The Kaap Skil Maritime and Beachcombers Museum constructed on the Dutch island of Texel opened to the public on Friday, and it's a how-to of daylight design in architecture. The distinctive vertical wooden slats that make up the museum's facades, unquestionably the building's predominant feature, let in diffuse daylight lending the museum a bright but softly-lit interior. But that's not the only trick up its sleeve.

Designed by the Dutch multidisciplinary design outfit Mecanoo architecten, the museum harkens back to a centuries-old tradition of recycling on the island where (according to the press release) inhabitants once built their houses from the driftwood of wrecked ships washing up on the island's shores. Though not made from driftwood, the museums wooden facades are recycled, from hardwood sheet-piling salvaged from the North Holland Canal.

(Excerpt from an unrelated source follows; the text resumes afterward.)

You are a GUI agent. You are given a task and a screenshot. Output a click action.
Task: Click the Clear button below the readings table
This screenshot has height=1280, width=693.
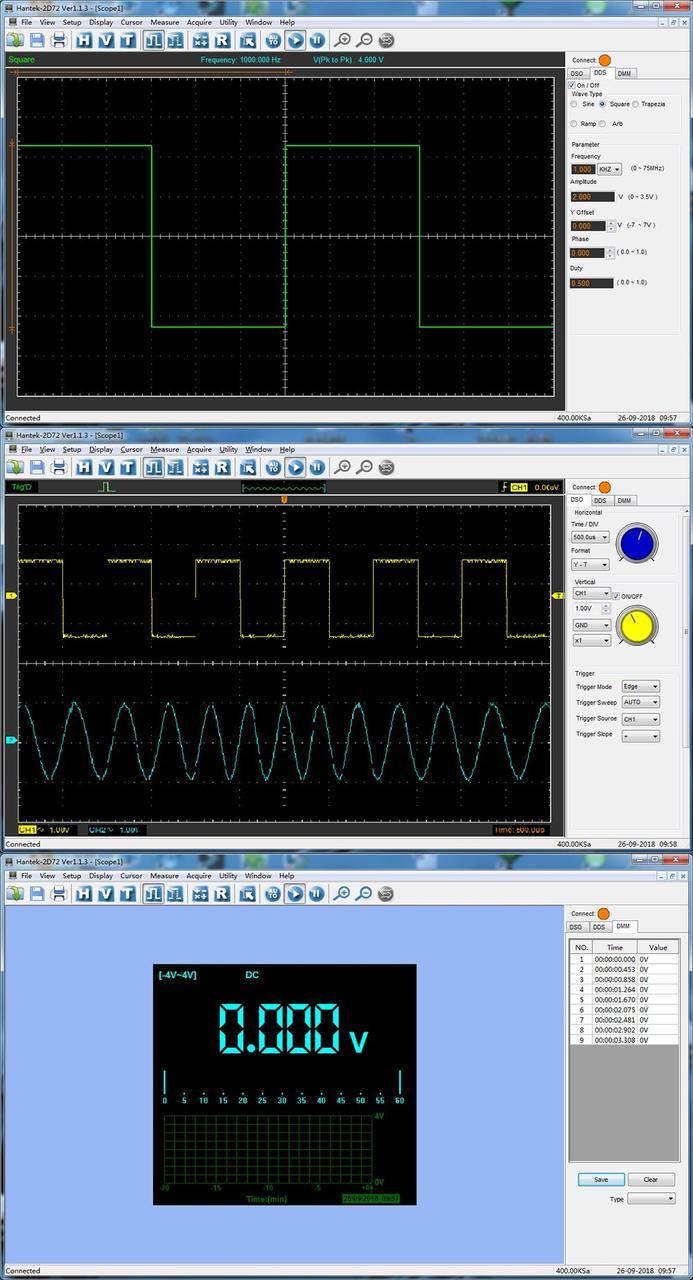(x=651, y=1180)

As Mecanoo puts it, the wooden facades "cast a linear pattern of daylight and shadow" - and the interior photos show a soft, naturally lit space with daylight streaming in through the full-height glazed walls that stand within the wooden exoskeleton.

Probably the second most notable feature is the museum's four-gabled roof, intended to resemble the waves of the sea (the island of Texel has a rich maritime history, once being a setting-off point for ships in the Dutch East India company). But the interior photography betrays a more practical purpose to the roof. Some of its peaks play host to clerestory windows, letting light through one incline, and reflecting it off the opposite face. The result is that much of the daylight penetrating the spaces is reflected from interior walls, which further softens and diffuses the quality of the illumination. Letting light in from above brings daylight much further into the interior, and can dramatically reduce the need for artificial lighting - much more than windows (or even fully-glazed walls) can alone.

Daylight optimization is a considerable challenge to building designers, looking to get as much light into the space as possible, but without sacrificing the quality of the visual environment or causing a greenhouse effect that would necessitate energy-expensive air conditioning. The wooden slats employed here are effectively exterior solar shades disguised as building decoration - but the results are unarguably effective. This is one to file under daylight done right.